The rotor 10 is of cylindrical shape and comprises a discoidal body 11 which comprises outer walls 18 and two circular base walls 12, an upper circular base wall and a lower circular base wall. The outer walls 18 rise in a vertical direction starting from the lower circular base wall until reaching the upper circular base wall. Each circular base wall 12 comprises a geometric diameter which is smaller than the horizontal geometric dimensions of the base walls 29 of the stator 20. Each circular base wall 12 comprises a geometric centre Cl.

The motor 100 comprises a shaft 30 fixedly mounted with the rotor 10 and placed along the pivot axis R.

The pivot axis R is a vertical geometric axis passing through the geometric centre Cl and is perpendicular to first horizontal geometric planes identified respectively by the base walls 29 of the stator 20 and to second horizontal geometric planes identified respectively by the circular base walls 12 of discoidal body 11 of the rotor 10.

The stator 20 has a shape which substantially follows a geometric cylinder.

The stator 20 comprises a cylindrical portion 282 which accurately follows the geometric cylinder. The inner walls 28 of the cylindrical portion 282 and the two base walls 29 of the cylindrical portion 282 of the stator 20 form a portion of the geometric cylinder. Each of the two base walls 29 comprises a portion of circular base wall that comprises a geometric centre, which, projected vertically on the pivot axis R, coincides with the geometric centre Cl of the circular base walls 12 of the discoidal body 11 of the rotor 10, as shown in figure

1.

The stator 20 comprises an oval portion 280 which is flattened along a radial direction in such way as to reduce the geometric radius of the geometric cylinder so that an outer wall portion 18 of the discoidal body 11 of the rotor 10 rotates in contact with the inner wall 28 of a first portion 281 of the oval portion 280 of the stator 20 as shown in Figure 1.

The first portion 281 of the stator 20 comprises a geometric set of tangent points, which define a tangency between the rotor 10 and the stator 20, wherein the tangent points are placed along a vertical geometric line.
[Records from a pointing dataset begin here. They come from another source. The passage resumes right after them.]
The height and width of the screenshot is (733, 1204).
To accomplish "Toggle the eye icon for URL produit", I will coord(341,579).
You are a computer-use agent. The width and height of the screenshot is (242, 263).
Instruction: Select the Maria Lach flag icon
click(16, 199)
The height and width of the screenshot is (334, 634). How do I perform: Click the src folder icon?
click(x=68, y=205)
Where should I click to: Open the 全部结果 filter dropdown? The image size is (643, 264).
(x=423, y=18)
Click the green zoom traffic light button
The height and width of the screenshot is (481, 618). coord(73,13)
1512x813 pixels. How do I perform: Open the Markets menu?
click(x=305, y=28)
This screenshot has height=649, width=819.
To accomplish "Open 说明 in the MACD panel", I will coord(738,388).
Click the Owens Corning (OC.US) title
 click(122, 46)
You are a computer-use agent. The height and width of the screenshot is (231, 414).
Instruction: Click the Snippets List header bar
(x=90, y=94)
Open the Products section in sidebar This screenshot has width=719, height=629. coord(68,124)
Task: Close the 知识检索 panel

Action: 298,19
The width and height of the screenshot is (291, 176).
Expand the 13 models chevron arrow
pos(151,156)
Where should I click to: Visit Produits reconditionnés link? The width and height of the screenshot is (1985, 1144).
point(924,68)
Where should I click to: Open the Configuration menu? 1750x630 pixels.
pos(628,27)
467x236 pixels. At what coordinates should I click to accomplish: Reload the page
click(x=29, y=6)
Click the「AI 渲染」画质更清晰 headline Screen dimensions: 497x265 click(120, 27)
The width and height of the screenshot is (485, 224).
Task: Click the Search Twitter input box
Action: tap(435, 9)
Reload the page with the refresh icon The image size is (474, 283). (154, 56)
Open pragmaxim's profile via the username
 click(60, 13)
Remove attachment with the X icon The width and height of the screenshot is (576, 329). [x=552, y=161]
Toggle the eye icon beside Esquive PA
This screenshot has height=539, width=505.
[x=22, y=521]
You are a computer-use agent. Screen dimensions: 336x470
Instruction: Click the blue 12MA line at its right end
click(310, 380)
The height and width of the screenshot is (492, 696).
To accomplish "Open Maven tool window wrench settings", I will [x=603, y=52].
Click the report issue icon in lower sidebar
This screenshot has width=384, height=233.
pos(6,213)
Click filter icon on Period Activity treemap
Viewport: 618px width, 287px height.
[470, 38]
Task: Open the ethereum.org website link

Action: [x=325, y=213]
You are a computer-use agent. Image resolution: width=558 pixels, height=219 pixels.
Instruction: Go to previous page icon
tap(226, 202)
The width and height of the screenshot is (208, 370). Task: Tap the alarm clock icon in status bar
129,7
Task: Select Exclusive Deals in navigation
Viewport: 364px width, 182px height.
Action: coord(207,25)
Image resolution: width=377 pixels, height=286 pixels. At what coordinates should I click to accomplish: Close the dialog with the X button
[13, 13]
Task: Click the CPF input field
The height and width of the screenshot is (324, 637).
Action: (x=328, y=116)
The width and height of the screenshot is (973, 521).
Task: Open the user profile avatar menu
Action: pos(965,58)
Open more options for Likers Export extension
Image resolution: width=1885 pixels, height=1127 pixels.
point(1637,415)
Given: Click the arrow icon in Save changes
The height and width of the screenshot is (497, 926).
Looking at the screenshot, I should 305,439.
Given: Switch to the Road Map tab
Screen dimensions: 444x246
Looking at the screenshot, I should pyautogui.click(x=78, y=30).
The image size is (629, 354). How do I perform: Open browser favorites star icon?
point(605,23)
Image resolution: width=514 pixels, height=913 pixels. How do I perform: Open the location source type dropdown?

The rotor 10 comprises a multiplicity of radial housings 14 carved inside the discoidal body 11.

Each radial housing 14 of the multiplicity of radial housings 14 comprises a through opening 15 carved on said outer walls 18 inside the discoidal body 11. The through opening 15 sets the inside of the radial housing 14 in communication with the cavity 200.

The rotor 10 comprises a multiplicity of elastic means 45. Each elastic means 45 of the multiplicity of elastic means 45 is housed inside a respective radial housing 14 of the multiplicity of radial housings 14. Each elastic means 45 is adapted to pass from a position of maximum compression to a position of maximum elongation. The position of maximum compression corresponds to a position of minimum elongation. The rotor 10 comprises a multiplicity of blades 40. Each blade 40 of the multiplicity of blades 40 is mounted with an elastic means 45 of the multiplicity of elastic means 45 and is in a thrust position against inner walls 28 of the stator 20 and in a sliding position against the two base walls 29 of the stator 20.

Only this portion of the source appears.